Some thoughts I've been ruminating on over the the weekend.


One of the most interesting topics in cultural history --- well, at least for me --- is twofold:
(1) what music did Wackenroder, Tieck and Novalis listen to,

and

(2) how did they listen to it.

The literary and philosophical writings of these early German Romantics were seminal for forging an unprecedently exalted appraisal of, role for, and significance of, purely instrumental music. Prior to their 's simultaneously (and in the case of Wackenroder and Tieck, cooperatively) formulating strikingly new and bold / wild ideas on that kind of music, its reception was oscillating between downright incomprehension (cf. Fontenelle: Sonate, que me veux tu?) and downright dismissal (cf. Kant: more entertainment than culture). Both these attitudes stemmed from the fact that purely instrumental music lacks any connection with words, ie with the conceptual world of ideas, and as such it is fundamentally ambiguous and indeterminate --- as the selfsame Kant put it, the moment the music stops there is nothing left to be considered by the mind, as opposed to books or paintings. (more on this later).

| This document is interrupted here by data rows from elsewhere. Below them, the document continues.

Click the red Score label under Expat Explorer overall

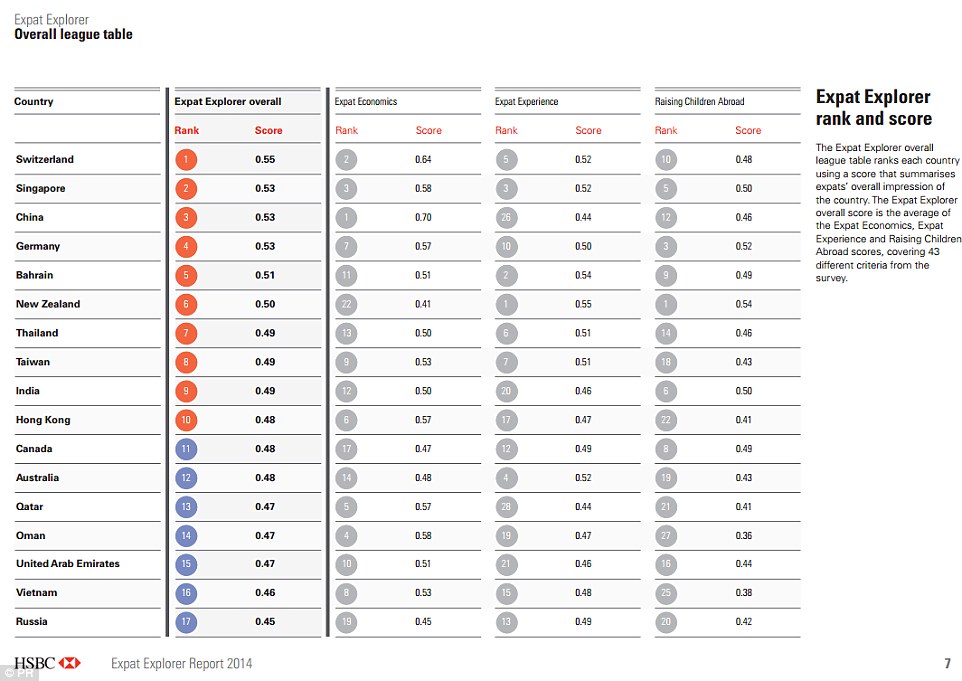269,131
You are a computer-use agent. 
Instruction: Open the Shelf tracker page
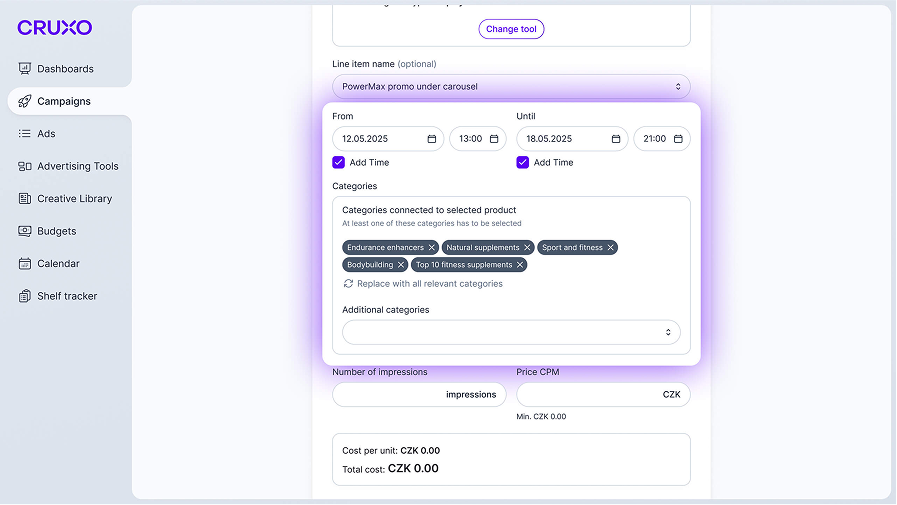tap(67, 296)
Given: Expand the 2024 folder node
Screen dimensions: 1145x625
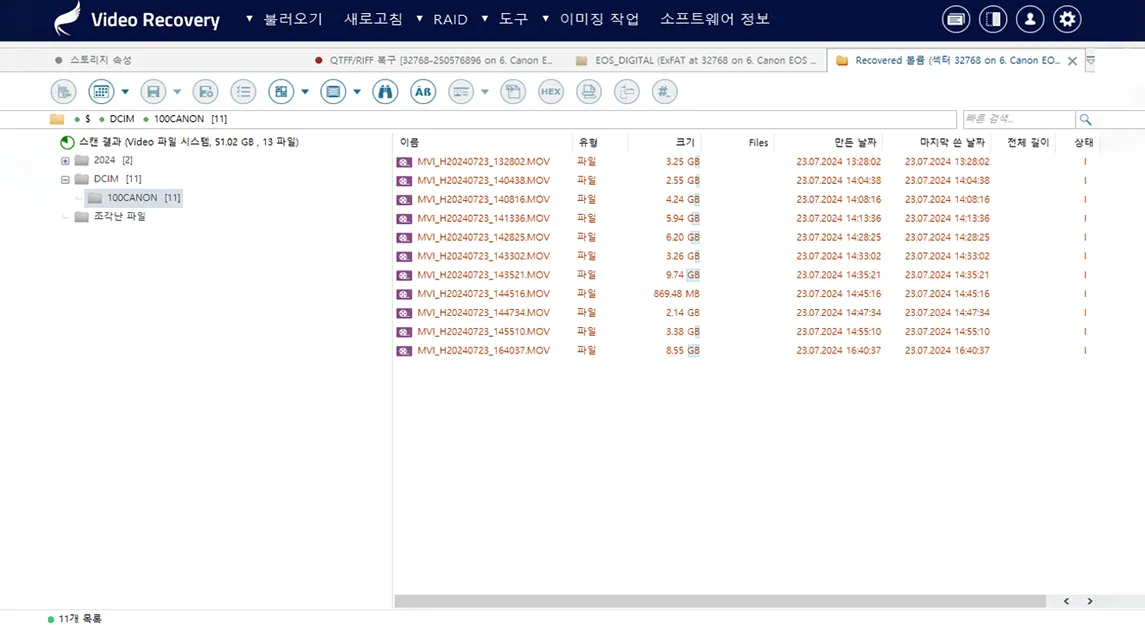Looking at the screenshot, I should point(65,161).
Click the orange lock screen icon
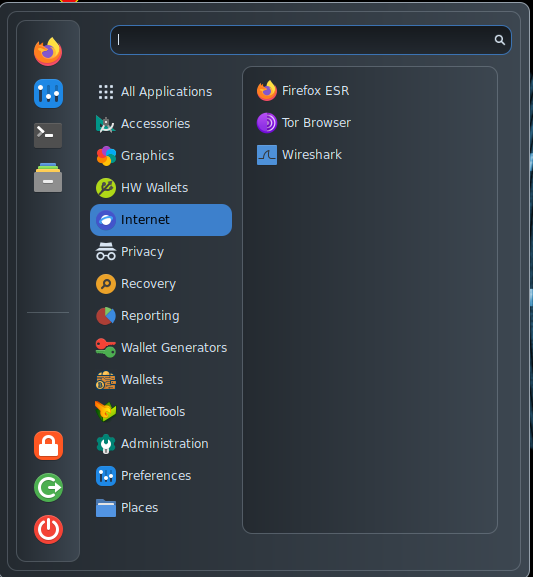533x577 pixels. 48,445
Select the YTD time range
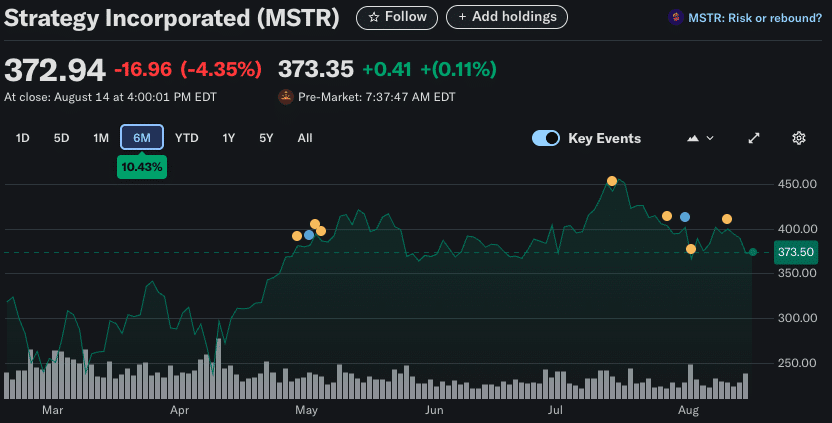The width and height of the screenshot is (832, 423). (x=187, y=138)
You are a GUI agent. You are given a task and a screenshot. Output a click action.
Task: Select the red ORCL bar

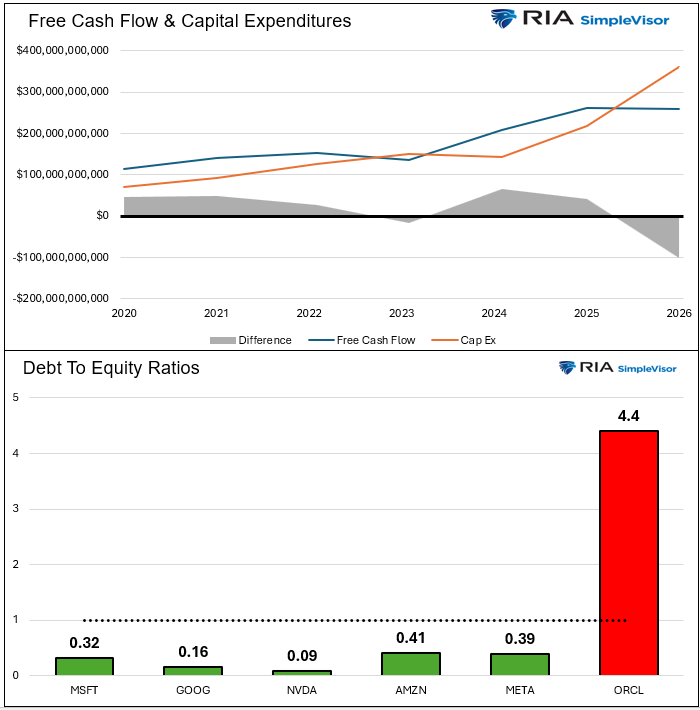[x=628, y=552]
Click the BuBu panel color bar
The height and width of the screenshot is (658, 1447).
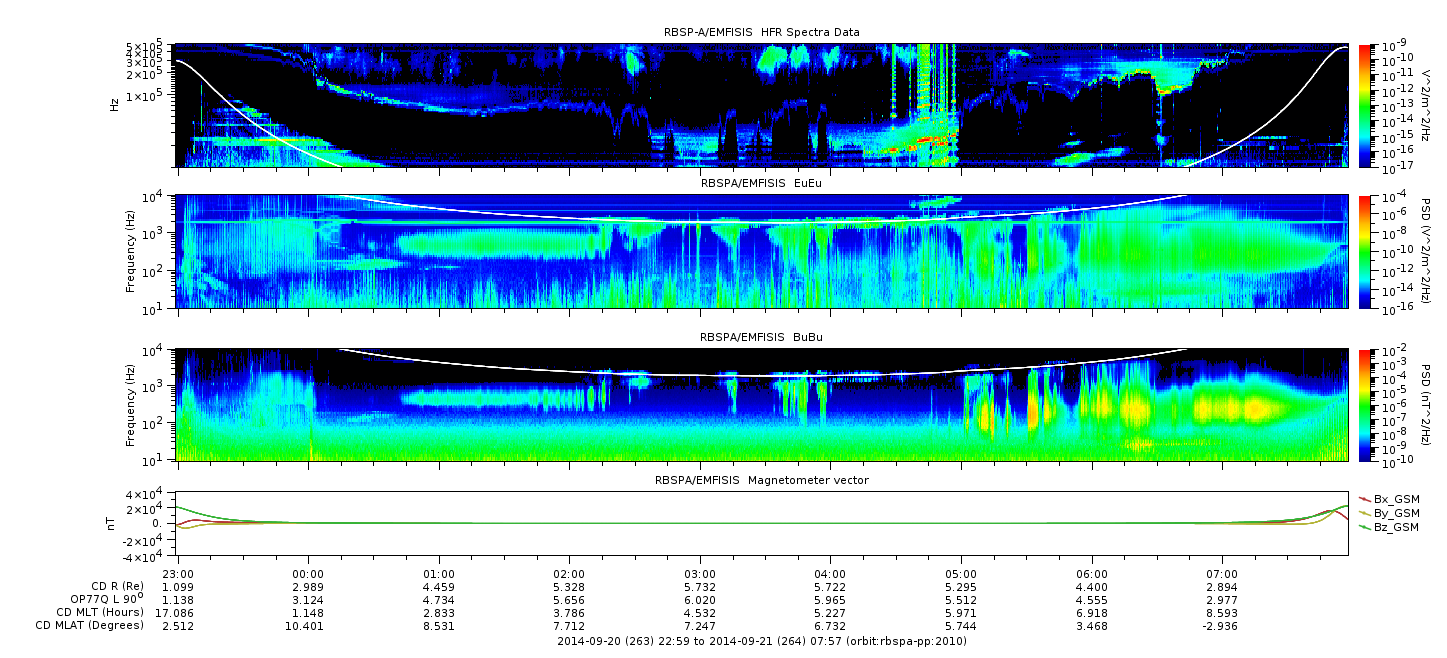coord(1366,405)
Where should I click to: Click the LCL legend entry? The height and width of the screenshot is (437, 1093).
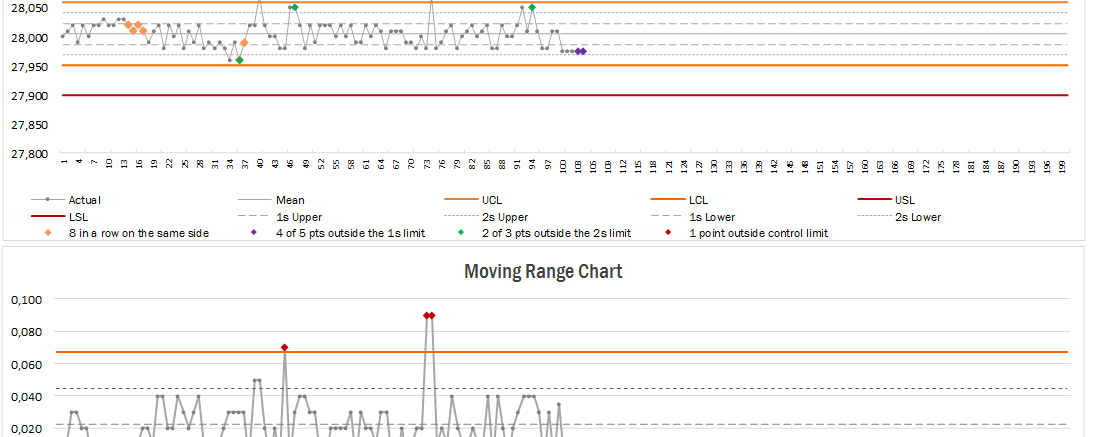point(698,200)
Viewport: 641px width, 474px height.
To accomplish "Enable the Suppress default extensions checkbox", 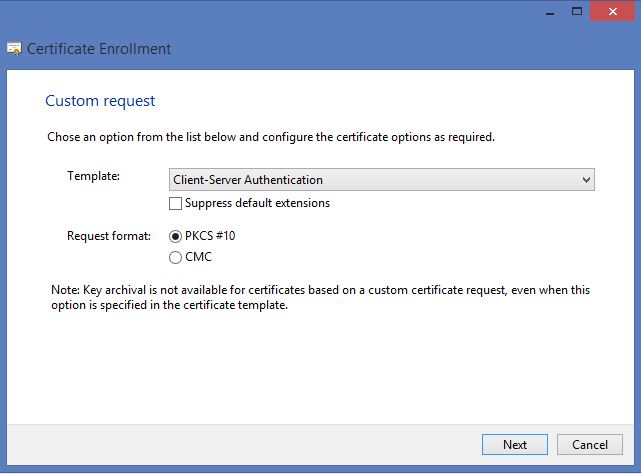I will click(x=176, y=203).
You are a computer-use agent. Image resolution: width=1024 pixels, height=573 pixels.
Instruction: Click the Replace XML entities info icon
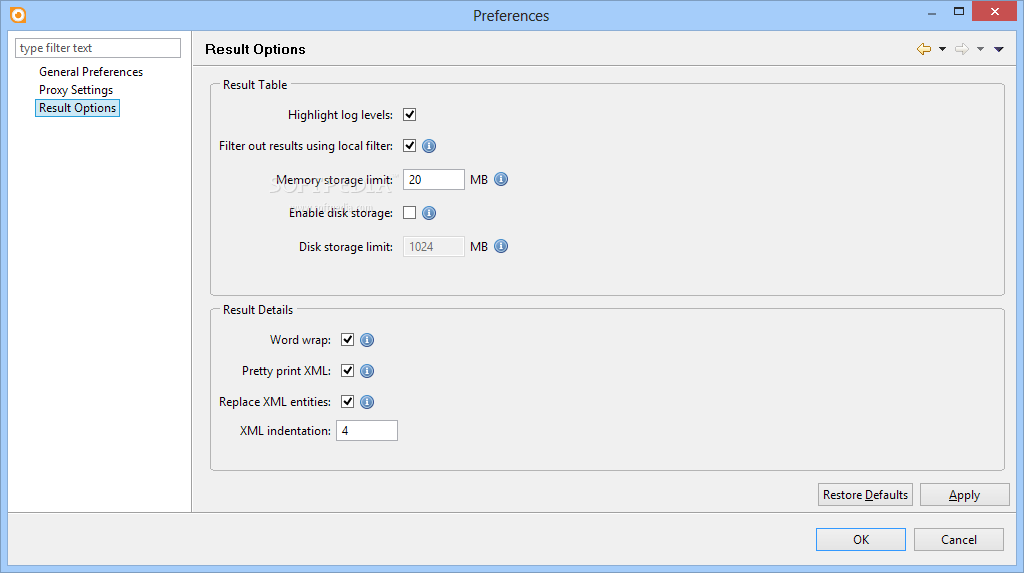pos(367,402)
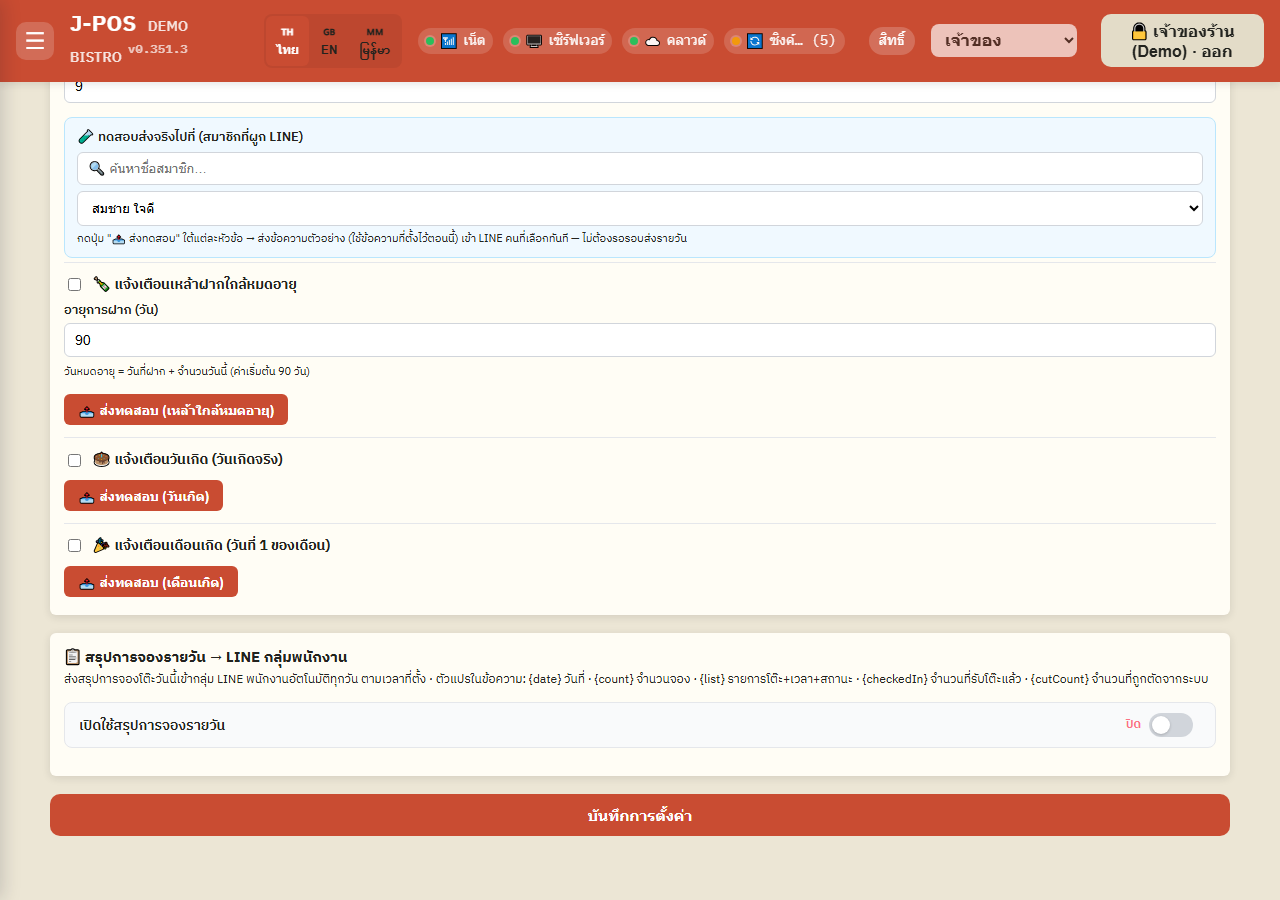Toggle the daily booking summary switch on
The height and width of the screenshot is (900, 1280).
pos(1171,725)
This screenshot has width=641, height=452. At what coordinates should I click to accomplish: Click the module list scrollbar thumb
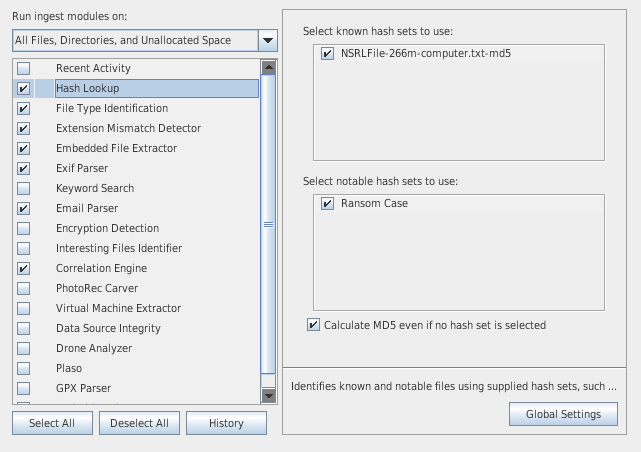tap(267, 225)
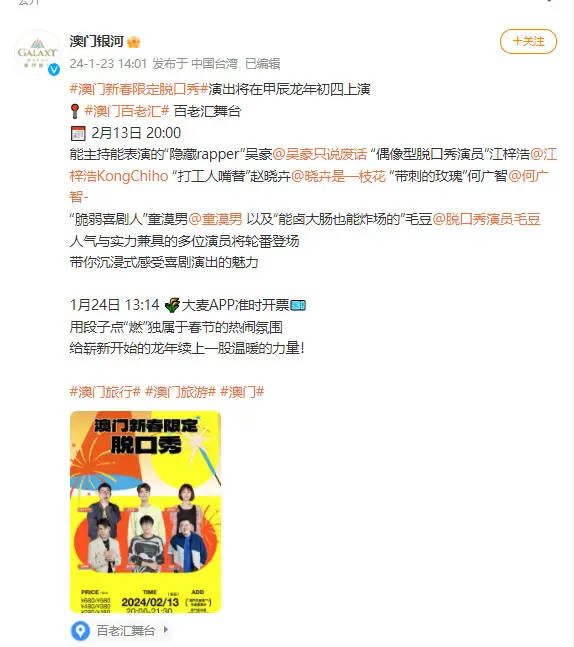The width and height of the screenshot is (574, 647).
Task: Click the crown membership icon beside 澳门银河
Action: pyautogui.click(x=134, y=42)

Now, Wackenroder, Tieck and Novalis built their musical philosophy exactly on this ambiguity and indetermination, turning it upside down. It is precisely because of these characteristics, precisely of its lack of any grounding in, and dependence on, the physical world (I'm oversymplifying here for the sake of argument --- in fact, at least Wackenroder & Tieck were explicitly aware that music is grounded in, and dependent on, (1) metal, wood and catguts, and (2) the imagination of a human being) that music is the perfect expression of the human condition, the supreme art towards whose condition all other arts could and should only aspire.

Drat --- I mean, Himmelherrgott! I can't find right now the online pdf article which I've been reading last Saturday, where Carl Dahlhaus iirc was quoted to the effect of writing that [Wackenroder / Tieck thoght of] musical techniques not as rational means of construction and expression but as occult mysteries. This is probably true, and begging the question: what music were they listening to, and how?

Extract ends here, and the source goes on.